───── Data for processing ─────

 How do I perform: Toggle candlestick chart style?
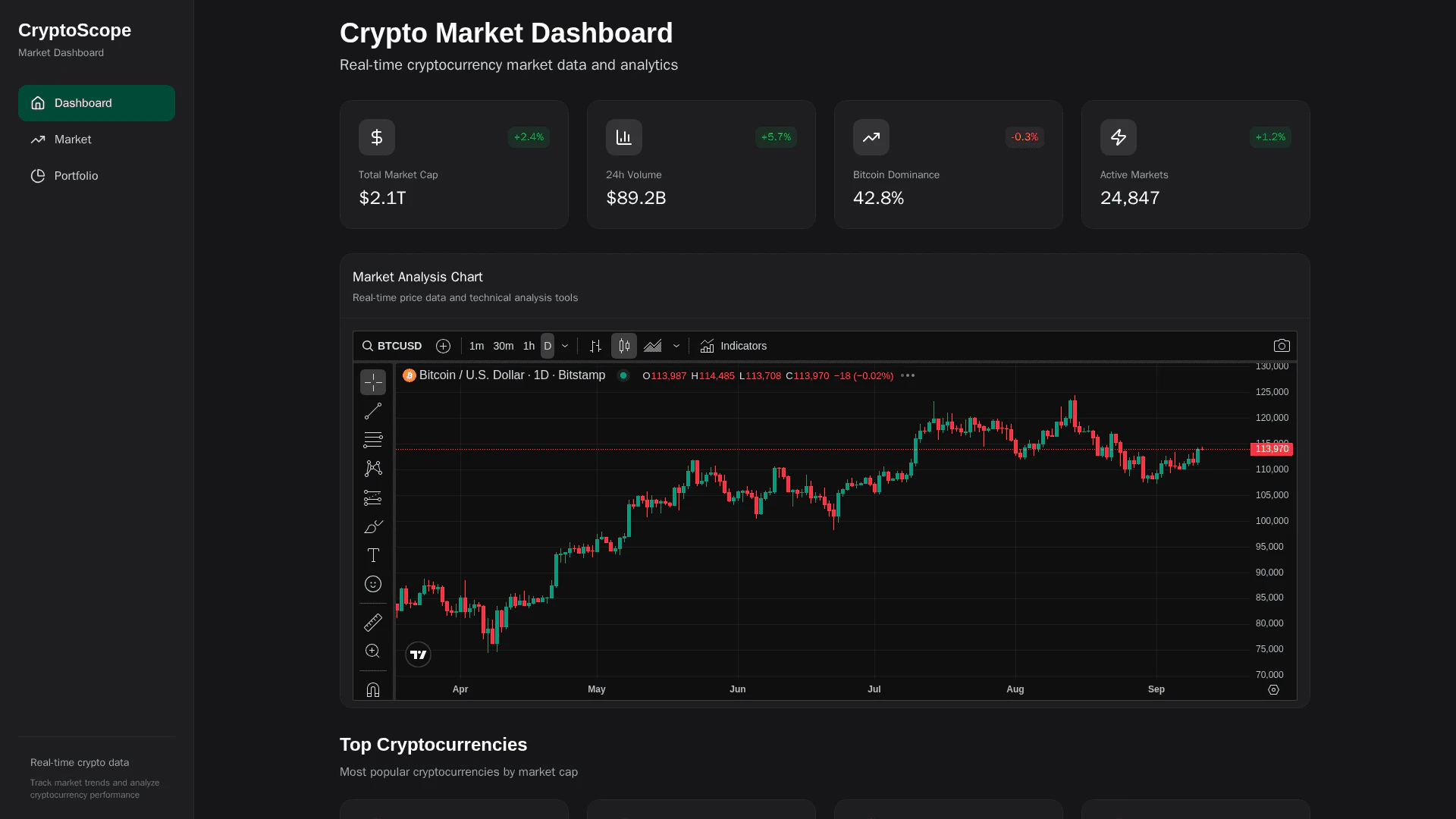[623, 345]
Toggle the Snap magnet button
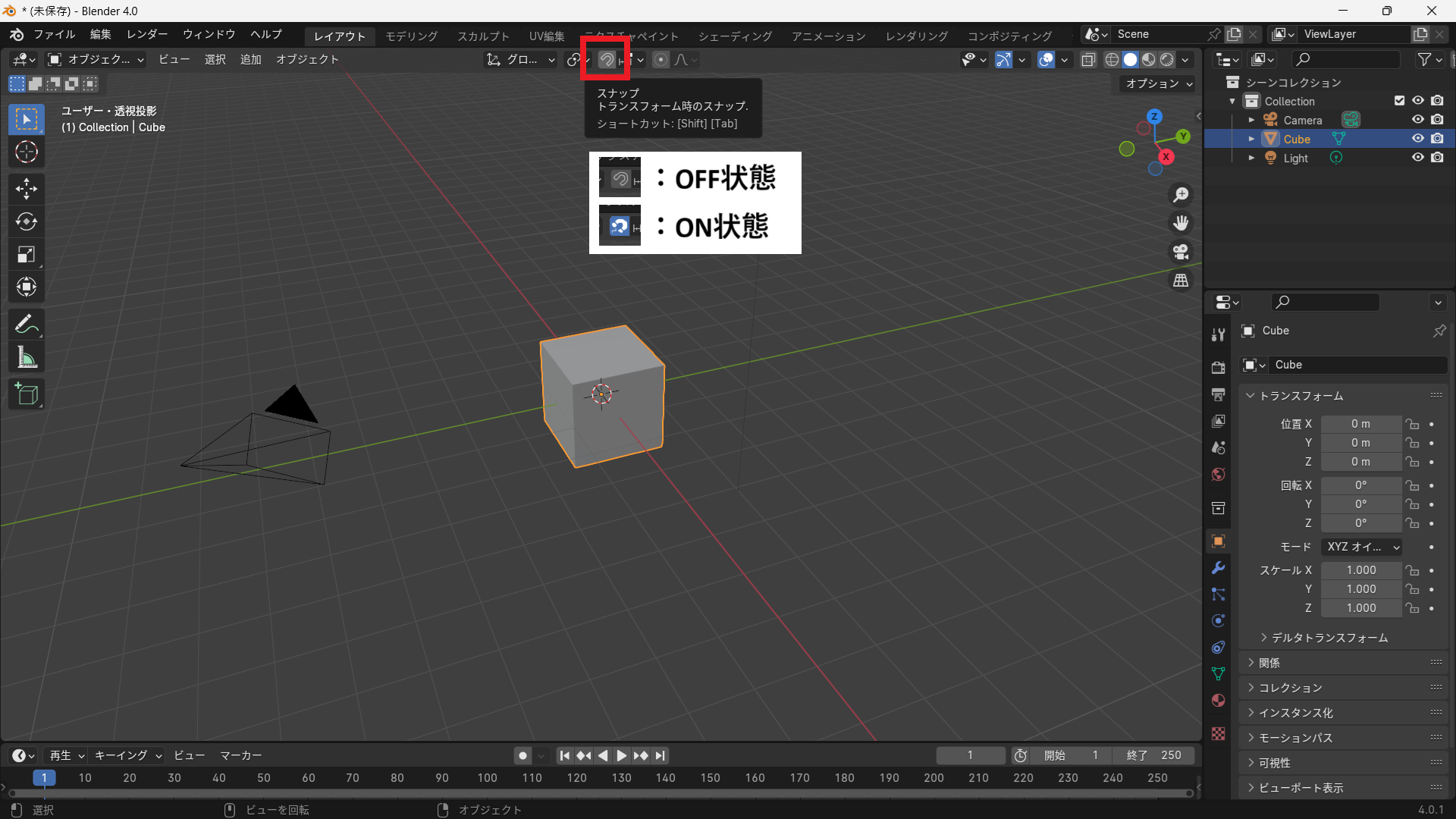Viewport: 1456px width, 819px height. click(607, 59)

─────
───── Data for processing ─────

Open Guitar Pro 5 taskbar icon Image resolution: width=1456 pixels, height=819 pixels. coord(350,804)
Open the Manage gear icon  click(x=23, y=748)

─────
───── Data for processing ─────

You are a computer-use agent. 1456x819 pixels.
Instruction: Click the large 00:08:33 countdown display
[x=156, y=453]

─────

*Exercise goal*. Every line above from the line with "Open Guitar Pro" to the line with "Open the Manage" is wanted, ends included; write them out exactly and add no other line.

*Finished exercise*.
Open Guitar Pro 5 taskbar icon Image resolution: width=1456 pixels, height=819 pixels. coord(350,804)
Open the Manage gear icon  click(x=23, y=748)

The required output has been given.